L’essai classique permettant d’évaluer les propriétés de résistance à la fatigue des mélanges bitumineux consiste à soumettre une éprouvette de matériau à des chargements sinusoïdaux, à niveau de déformation imposé, et à déterminer le nombre de cycles de chargement conduisant à la rupture. Ce nombre de cycles est généralement appelé « durée de vie en fatigue » et il est associé au niveau de déformation de l’essai. En testant le même matériau à différents niveaux de sollicitations, on obtient différentes valeurs de durée de vie en fatigue. La représentation la plus courante de ces valeurs est la courbe de Wöhler, qui trace l'amplitude de la sollicitation appliquée par rapport au nombre de cycles de chargement avant la rupture (Figure I.23).

Figure I.23 - La courbe de Wohler – Limite d’endurance ((H Di Benedetto & Corté, 2005)

La pente de la courbe de Wöhler est négative car on observe que la durée de vie en fatigue diminue avec l'augmentation de l'amplitude de la sollicitation. Cette courbe étant une droite en coordonnées logarithmiques, s’exprime par la relation :

𝑆 = 𝐴. 𝑁−𝑏

On appelle résistance à la fatigue pour N cycles de sollicitation, la valeur de la sollicitation conduisant à la rupture pour N cycles.

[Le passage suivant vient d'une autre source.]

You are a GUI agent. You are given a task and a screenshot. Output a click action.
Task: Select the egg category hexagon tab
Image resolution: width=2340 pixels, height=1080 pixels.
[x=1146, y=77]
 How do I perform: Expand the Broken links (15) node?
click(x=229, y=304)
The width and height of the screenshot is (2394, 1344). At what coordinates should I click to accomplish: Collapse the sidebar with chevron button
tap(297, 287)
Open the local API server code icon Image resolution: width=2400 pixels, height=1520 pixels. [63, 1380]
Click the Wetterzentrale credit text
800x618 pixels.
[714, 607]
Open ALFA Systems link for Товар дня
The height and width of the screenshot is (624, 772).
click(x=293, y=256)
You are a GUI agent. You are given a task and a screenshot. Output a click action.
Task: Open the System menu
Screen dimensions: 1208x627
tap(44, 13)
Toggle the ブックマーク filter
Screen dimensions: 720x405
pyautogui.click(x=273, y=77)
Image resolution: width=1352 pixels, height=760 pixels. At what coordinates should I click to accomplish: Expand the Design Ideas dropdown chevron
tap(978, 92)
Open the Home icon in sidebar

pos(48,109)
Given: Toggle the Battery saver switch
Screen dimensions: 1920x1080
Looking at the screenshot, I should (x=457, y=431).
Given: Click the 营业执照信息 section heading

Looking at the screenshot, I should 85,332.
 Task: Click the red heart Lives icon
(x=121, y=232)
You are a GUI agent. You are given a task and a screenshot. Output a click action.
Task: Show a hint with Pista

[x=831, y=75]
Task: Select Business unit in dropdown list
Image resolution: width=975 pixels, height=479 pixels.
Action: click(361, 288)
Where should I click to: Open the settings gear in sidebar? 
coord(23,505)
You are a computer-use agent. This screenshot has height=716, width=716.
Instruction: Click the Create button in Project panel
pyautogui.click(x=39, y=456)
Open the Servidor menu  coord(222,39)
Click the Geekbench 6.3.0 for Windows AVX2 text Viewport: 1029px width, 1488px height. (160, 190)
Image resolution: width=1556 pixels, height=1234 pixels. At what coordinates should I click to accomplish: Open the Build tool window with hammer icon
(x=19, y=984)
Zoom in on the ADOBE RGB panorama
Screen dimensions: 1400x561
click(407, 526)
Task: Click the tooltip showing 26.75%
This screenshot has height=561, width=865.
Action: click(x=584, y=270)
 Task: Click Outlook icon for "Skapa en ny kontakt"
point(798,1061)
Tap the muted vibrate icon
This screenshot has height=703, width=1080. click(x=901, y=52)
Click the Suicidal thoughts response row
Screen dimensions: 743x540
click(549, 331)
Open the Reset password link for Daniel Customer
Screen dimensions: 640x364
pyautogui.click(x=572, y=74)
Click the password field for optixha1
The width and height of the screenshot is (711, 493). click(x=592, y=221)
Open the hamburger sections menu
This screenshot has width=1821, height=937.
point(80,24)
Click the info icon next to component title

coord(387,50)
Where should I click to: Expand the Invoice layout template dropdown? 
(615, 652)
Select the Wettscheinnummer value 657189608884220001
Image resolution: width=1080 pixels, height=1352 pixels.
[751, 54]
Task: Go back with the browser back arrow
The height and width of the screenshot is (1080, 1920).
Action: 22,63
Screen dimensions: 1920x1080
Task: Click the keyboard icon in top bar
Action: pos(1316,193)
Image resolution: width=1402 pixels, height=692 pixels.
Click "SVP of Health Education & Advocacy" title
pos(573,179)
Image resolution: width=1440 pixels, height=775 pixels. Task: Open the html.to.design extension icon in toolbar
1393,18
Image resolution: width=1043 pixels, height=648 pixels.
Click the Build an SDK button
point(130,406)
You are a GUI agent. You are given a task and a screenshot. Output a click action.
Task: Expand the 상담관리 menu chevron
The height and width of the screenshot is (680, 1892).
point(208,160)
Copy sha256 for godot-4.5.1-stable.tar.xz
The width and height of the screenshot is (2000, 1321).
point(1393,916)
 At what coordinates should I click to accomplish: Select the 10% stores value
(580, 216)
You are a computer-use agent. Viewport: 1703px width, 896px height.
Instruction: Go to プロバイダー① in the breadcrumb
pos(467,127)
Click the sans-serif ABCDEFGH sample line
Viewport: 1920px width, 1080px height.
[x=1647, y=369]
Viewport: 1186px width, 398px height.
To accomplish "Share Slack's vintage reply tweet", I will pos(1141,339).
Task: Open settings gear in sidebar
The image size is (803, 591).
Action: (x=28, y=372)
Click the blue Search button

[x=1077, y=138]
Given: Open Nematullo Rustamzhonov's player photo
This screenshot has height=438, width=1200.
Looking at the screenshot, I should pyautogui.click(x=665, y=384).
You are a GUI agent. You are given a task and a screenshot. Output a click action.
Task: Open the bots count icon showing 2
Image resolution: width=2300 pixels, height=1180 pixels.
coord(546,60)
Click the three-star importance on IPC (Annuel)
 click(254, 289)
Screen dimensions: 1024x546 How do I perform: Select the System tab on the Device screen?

Lors d'un test de fatigue, une perte de rigidité est observée lorsque le nombre de cycles de chargement appliqués (N) augmente. De manière analogue, l'évolution de l'angle de phase présente également trois phases distinguables (Baaj, Di Benedetto, & Chaverot, 2003; Cardona, Di Benedetto, Sauzeat, Calon, & Saussine, 2016; H. Di Benedetto et al., 2004; Hervé Di Benedetto, Ashayer Soltani, & Chaverot, 1996).

La première phase constitue l’échauffement du matériau conduisant à une décroissance rapide de rigidité. La perte de module peut être complètement récupérée dans le cas où le test est arrêté. La deuxième phase est caractérisée par une croissance homogène des microfissures et une décroissance lente et continue du module. Elle est appelée la phase réelle d’endommagement par fatigue. Enfin, la troisième phase traduit l’assemblage des microfissures et leur localisation menant aux macro-fissures jusqu’à la rupture du matériau. Une chute brusque du module est observée durant cette dernière phase. Les résultats d’un essai de fatigue sont représentés sous forme de courbe de fatigue indiquant les trois phases comme le montre la Figure I.24.